Please restate the entire listing verbatim.

##########

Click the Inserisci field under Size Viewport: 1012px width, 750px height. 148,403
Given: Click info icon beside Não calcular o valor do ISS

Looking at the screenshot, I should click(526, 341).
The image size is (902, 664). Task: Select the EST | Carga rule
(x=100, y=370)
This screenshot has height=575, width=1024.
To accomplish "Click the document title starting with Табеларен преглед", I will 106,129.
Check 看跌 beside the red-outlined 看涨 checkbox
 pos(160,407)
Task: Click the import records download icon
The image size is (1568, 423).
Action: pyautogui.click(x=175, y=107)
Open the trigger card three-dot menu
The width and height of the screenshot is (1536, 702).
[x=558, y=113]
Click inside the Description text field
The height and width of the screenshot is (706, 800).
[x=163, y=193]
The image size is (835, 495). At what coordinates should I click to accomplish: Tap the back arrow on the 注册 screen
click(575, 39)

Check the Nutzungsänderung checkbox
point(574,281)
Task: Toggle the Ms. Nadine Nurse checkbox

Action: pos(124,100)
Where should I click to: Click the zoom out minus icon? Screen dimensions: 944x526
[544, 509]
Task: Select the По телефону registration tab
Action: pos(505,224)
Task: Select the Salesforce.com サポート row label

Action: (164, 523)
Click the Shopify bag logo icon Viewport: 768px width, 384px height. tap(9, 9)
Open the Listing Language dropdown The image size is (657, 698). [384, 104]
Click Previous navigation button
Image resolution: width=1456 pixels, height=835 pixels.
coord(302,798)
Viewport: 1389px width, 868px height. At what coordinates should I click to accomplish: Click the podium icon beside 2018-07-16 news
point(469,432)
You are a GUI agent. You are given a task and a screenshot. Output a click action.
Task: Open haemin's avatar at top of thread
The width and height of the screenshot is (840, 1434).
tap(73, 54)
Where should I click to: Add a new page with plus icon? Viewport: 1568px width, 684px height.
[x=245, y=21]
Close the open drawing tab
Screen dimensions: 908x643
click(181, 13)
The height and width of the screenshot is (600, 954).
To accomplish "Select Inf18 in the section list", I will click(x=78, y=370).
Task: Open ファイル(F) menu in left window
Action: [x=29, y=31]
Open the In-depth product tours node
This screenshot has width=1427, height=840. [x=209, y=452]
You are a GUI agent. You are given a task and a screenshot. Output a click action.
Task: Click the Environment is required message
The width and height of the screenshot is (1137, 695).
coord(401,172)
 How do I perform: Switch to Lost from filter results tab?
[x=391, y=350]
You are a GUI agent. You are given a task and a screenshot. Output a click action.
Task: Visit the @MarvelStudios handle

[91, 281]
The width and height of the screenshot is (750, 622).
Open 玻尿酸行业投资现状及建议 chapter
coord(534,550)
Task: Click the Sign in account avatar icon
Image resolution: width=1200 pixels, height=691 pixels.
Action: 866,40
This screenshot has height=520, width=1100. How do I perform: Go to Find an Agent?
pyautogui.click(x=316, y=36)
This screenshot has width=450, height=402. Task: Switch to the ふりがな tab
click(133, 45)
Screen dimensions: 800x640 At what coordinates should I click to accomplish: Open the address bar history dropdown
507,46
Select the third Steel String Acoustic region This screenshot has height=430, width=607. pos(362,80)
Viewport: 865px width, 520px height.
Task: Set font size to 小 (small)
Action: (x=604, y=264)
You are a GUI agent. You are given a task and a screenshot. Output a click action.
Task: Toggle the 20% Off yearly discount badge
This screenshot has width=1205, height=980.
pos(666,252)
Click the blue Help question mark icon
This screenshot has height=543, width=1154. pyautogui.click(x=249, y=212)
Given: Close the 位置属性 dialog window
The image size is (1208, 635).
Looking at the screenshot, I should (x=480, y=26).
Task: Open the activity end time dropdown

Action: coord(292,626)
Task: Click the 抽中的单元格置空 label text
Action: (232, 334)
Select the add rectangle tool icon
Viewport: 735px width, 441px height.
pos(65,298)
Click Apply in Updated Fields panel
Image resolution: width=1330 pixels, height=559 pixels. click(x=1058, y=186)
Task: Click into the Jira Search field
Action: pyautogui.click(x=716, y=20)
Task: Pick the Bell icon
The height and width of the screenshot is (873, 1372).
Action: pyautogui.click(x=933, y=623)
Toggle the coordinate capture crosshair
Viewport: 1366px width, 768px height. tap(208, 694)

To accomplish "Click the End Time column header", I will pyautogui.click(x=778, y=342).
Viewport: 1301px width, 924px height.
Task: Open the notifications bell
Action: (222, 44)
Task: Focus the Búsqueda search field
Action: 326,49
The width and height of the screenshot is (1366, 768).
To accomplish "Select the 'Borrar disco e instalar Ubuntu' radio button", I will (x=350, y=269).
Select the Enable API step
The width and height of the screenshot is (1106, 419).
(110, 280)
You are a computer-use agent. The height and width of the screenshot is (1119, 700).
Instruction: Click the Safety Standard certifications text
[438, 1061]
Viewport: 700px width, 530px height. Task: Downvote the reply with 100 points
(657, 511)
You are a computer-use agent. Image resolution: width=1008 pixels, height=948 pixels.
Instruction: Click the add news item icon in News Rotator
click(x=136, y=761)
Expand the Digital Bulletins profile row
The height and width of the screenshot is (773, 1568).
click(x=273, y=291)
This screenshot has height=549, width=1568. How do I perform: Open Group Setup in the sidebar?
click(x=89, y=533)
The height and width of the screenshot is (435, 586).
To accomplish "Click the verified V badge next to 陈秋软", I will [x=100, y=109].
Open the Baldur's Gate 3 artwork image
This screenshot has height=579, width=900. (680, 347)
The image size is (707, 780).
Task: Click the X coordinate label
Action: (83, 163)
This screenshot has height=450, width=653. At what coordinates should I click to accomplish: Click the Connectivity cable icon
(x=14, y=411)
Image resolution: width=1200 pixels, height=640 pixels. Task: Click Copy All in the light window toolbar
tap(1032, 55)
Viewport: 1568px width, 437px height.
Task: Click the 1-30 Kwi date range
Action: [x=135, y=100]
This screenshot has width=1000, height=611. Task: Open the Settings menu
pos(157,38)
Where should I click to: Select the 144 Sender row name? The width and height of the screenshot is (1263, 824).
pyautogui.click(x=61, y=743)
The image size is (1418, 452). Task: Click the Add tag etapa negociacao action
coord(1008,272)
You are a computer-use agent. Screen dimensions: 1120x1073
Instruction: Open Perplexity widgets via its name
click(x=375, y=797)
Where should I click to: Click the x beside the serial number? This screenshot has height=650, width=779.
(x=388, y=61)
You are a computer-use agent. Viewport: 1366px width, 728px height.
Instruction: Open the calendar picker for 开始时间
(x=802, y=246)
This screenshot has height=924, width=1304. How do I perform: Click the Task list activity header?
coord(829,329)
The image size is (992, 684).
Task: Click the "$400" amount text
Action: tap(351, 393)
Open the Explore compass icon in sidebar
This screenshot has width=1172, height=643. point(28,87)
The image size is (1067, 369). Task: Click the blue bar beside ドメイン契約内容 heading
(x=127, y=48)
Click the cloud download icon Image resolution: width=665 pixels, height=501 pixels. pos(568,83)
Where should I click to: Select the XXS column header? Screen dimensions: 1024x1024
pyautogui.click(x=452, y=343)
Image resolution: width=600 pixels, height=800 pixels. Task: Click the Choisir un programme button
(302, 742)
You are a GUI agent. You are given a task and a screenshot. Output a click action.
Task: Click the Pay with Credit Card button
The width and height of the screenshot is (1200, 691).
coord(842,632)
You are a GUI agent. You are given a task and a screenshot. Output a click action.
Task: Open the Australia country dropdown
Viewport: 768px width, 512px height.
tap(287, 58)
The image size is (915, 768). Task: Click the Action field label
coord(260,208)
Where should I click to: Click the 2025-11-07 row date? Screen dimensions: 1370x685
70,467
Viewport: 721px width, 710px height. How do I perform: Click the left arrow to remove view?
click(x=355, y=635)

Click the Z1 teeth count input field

##########

Expected answer:
Click the Inserisci field under Size Viewport: 1012px width, 750px height. 148,403
Given: Click info icon beside Não calcular o valor do ISS

Looking at the screenshot, I should click(526, 341).
The image size is (902, 664). Task: Select the EST | Carga rule
(x=100, y=370)
This screenshot has height=575, width=1024.
To accomplish "Click the document title starting with Табеларен преглед", I will 106,129.
Check 看跌 beside the red-outlined 看涨 checkbox
 pos(160,407)
Task: Click the import records download icon
The image size is (1568, 423).
Action: pyautogui.click(x=175, y=107)
Open the trigger card three-dot menu
The width and height of the screenshot is (1536, 702).
[x=558, y=113]
Click inside the Description text field
The height and width of the screenshot is (706, 800).
[x=163, y=193]
The image size is (835, 495). At what coordinates should I click to accomplish: Tap the back arrow on the 注册 screen
click(575, 39)

Check the Nutzungsänderung checkbox
point(574,281)
Task: Toggle the Ms. Nadine Nurse checkbox

Action: pos(124,100)
Where should I click to: Click the zoom out minus icon? Screen dimensions: 944x526
[544, 509]
Task: Select the По телефону registration tab
Action: pos(505,224)
Task: Select the Salesforce.com サポート row label

Action: (164, 523)
Click the Shopify bag logo icon Viewport: 768px width, 384px height. tap(9, 9)
Open the Listing Language dropdown The image size is (657, 698). [384, 104]
Click Previous navigation button
Image resolution: width=1456 pixels, height=835 pixels.
coord(302,798)
Viewport: 1389px width, 868px height. At what coordinates should I click to accomplish: Click the podium icon beside 2018-07-16 news
point(469,432)
You are a GUI agent. You are given a task and a screenshot. Output a click action.
Task: Open haemin's avatar at top of thread
The width and height of the screenshot is (840, 1434).
tap(73, 54)
Where should I click to: Add a new page with plus icon? Viewport: 1568px width, 684px height.
[x=245, y=21]
Close the open drawing tab
Screen dimensions: 908x643
click(181, 13)
The height and width of the screenshot is (600, 954).
To accomplish "Select Inf18 in the section list", I will click(x=78, y=370).
Task: Open ファイル(F) menu in left window
Action: [x=29, y=31]
Open the In-depth product tours node
This screenshot has width=1427, height=840. [x=209, y=452]
You are a GUI agent. You are given a task and a screenshot. Output a click action.
Task: Click the Environment is required message
The width and height of the screenshot is (1137, 695).
coord(401,172)
 How do I perform: Switch to Lost from filter results tab?
[x=391, y=350]
You are a GUI agent. You are given a task and a screenshot. Output a click action.
Task: Visit the @MarvelStudios handle

[91, 281]
The width and height of the screenshot is (750, 622).
Open 玻尿酸行业投资现状及建议 chapter
coord(534,550)
Task: Click the Sign in account avatar icon
Image resolution: width=1200 pixels, height=691 pixels.
Action: 866,40
This screenshot has height=520, width=1100. How do I perform: Go to Find an Agent?
pyautogui.click(x=316, y=36)
This screenshot has width=450, height=402. Task: Switch to the ふりがな tab
click(133, 45)
Screen dimensions: 800x640 At what coordinates should I click to accomplish: Open the address bar history dropdown
507,46
Select the third Steel String Acoustic region This screenshot has height=430, width=607. pos(362,80)
Viewport: 865px width, 520px height.
Task: Set font size to 小 (small)
Action: (x=604, y=264)
You are a GUI agent. You are given a task and a screenshot. Output a click action.
Task: Toggle the 20% Off yearly discount badge
This screenshot has width=1205, height=980.
pos(666,252)
Click the blue Help question mark icon
This screenshot has height=543, width=1154. pyautogui.click(x=249, y=212)
Given: Close the 位置属性 dialog window
The image size is (1208, 635).
Looking at the screenshot, I should (x=480, y=26).
Task: Open the activity end time dropdown

Action: coord(292,626)
Task: Click the 抽中的单元格置空 label text
Action: (232, 334)
Select the add rectangle tool icon
Viewport: 735px width, 441px height.
pos(65,298)
Click Apply in Updated Fields panel
Image resolution: width=1330 pixels, height=559 pixels. click(x=1058, y=186)
Task: Click into the Jira Search field
Action: pyautogui.click(x=716, y=20)
Task: Pick the Bell icon
The height and width of the screenshot is (873, 1372).
Action: pyautogui.click(x=933, y=623)
Toggle the coordinate capture crosshair
Viewport: 1366px width, 768px height. tap(208, 694)

To accomplish "Click the End Time column header", I will pyautogui.click(x=778, y=342).
Viewport: 1301px width, 924px height.
Task: Open the notifications bell
Action: (222, 44)
Task: Focus the Búsqueda search field
Action: 326,49
The width and height of the screenshot is (1366, 768).
To accomplish "Select the 'Borrar disco e instalar Ubuntu' radio button", I will (x=350, y=269).
Select the Enable API step
The width and height of the screenshot is (1106, 419).
(110, 280)
You are a computer-use agent. The height and width of the screenshot is (1119, 700).
Instruction: Click the Safety Standard certifications text
[438, 1061]
Viewport: 700px width, 530px height. Task: Downvote the reply with 100 points
(657, 511)
You are a computer-use agent. Image resolution: width=1008 pixels, height=948 pixels.
Instruction: Click the add news item icon in News Rotator
click(x=136, y=761)
Expand the Digital Bulletins profile row
The height and width of the screenshot is (773, 1568).
click(x=273, y=291)
This screenshot has height=549, width=1568. How do I perform: Open Group Setup in the sidebar?
click(x=89, y=533)
The height and width of the screenshot is (435, 586).
To accomplish "Click the verified V badge next to 陈秋软", I will [x=100, y=109].
Open the Baldur's Gate 3 artwork image
This screenshot has height=579, width=900. (680, 347)
The image size is (707, 780).
Task: Click the X coordinate label
Action: (83, 163)
This screenshot has height=450, width=653. At what coordinates should I click to accomplish: Click the Connectivity cable icon
(x=14, y=411)
Image resolution: width=1200 pixels, height=640 pixels. Task: Click Copy All in the light window toolbar
tap(1032, 55)
Viewport: 1568px width, 437px height.
Task: Click the 1-30 Kwi date range
Action: [x=135, y=100]
This screenshot has width=1000, height=611. Task: Open the Settings menu
pos(157,38)
Where should I click to: Select the 144 Sender row name? The width and height of the screenshot is (1263, 824).
pyautogui.click(x=61, y=743)
The image size is (1418, 452). Task: Click the Add tag etapa negociacao action
coord(1008,272)
You are a computer-use agent. Screen dimensions: 1120x1073
Instruction: Open Perplexity widgets via its name
click(x=375, y=797)
Where should I click to: Click the x beside the serial number? This screenshot has height=650, width=779.
(x=388, y=61)
You are a computer-use agent. Viewport: 1366px width, 728px height.
Instruction: Open the calendar picker for 开始时间
(x=802, y=246)
This screenshot has height=924, width=1304. How do I perform: Click the Task list activity header?
coord(829,329)
The image size is (992, 684).
Task: Click the "$400" amount text
Action: tap(351, 393)
Open the Explore compass icon in sidebar
This screenshot has width=1172, height=643. point(28,87)
The image size is (1067, 369). Task: Click the blue bar beside ドメイン契約内容 heading
(x=127, y=48)
Click the cloud download icon Image resolution: width=665 pixels, height=501 pixels. pos(568,83)
Where should I click to: Select the XXS column header? Screen dimensions: 1024x1024
pyautogui.click(x=452, y=343)
Image resolution: width=600 pixels, height=800 pixels. Task: Click the Choisir un programme button
(302, 742)
You are a GUI agent. You are given a task and a screenshot. Output a click action.
Task: Click the Pay with Credit Card button
The width and height of the screenshot is (1200, 691).
coord(842,632)
You are a GUI agent. You are given a task and a screenshot. Output a click action.
Task: Open the Australia country dropdown
Viewport: 768px width, 512px height.
tap(287, 58)
The image size is (915, 768). Task: Click the Action field label
coord(260,208)
Where should I click to: Click the 2025-11-07 row date? Screen dimensions: 1370x685
70,467
Viewport: 721px width, 710px height. How do I perform: Click the left arrow to remove view?
click(x=355, y=635)

Click the Z1 teeth count input field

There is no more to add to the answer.